FSL Data Supports NOAA Weather Forecasting and Hurricane Research
As Hurricane Katrina passed directly over Miami on Aug 26, FSL produced continuous water vapor measurements from the GPS receiver and surface sensors located at the U.S. Coast Guard Differential GPS site on Virginia Key. Data were collected through the eyewall and into the eye of this CAT I hurricane that later intensified to a CAT 4 hurricane when it hit the Gulf Coast east of New Orleans. The National Weather Service Forecast Office at Miami launched its 12 Z radiosonde just as the eye was passing over.

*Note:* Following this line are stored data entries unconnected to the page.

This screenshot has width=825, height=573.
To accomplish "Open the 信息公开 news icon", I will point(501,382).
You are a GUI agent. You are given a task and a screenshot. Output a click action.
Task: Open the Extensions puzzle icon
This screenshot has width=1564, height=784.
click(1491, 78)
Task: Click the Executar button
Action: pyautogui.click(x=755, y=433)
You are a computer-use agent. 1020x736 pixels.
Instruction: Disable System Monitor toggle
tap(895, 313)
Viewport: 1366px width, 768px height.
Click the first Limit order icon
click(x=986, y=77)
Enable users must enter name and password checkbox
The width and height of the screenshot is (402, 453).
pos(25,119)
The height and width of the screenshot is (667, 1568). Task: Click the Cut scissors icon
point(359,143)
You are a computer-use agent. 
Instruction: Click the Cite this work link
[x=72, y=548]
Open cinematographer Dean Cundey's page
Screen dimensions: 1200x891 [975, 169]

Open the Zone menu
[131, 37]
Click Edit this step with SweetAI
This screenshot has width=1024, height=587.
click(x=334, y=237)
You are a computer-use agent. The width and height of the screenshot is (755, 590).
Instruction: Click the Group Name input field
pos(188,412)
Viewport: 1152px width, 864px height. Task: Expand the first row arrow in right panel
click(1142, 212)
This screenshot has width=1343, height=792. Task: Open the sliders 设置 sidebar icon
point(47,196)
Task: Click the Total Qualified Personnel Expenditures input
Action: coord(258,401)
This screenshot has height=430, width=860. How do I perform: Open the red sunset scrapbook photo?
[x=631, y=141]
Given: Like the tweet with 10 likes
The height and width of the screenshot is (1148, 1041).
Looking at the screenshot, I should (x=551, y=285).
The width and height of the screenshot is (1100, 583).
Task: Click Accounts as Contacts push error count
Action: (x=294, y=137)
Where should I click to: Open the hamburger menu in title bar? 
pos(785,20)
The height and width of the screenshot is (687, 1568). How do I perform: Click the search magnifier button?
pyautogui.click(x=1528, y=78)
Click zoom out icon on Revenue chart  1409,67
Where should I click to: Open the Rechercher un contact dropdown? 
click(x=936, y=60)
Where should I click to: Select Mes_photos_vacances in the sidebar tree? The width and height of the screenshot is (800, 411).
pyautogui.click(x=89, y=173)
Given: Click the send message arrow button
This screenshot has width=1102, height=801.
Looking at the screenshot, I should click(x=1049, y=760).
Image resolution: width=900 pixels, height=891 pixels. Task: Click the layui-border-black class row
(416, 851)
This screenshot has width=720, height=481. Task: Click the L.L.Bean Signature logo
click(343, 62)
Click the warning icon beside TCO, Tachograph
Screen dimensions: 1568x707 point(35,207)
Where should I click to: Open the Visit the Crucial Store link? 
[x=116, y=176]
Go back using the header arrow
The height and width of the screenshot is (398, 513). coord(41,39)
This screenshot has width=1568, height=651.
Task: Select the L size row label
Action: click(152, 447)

FSL also collected data from the English Turn DGPS site operated by the U.S. Coast Guard as Katrina approached, then turned away, from New Orleans on August 29. Just before communications with the GPS site was lost, it measured the lowest pressure (944.4 hPa) and highest water vapor content associated with a land-falling hurricane (81.7 mm or 3.22 inches of precipitable water vapor) thus far observed by the GPS-Met project. There is no telling what conditions were like in or near the eye, which was most likely observed by our GPS-Met system at the National Data Buoy Center facility at NASA Stennis Space Flight Center, Mississippi. We currently have no information about the condition of this facility or our equipment at NDBC.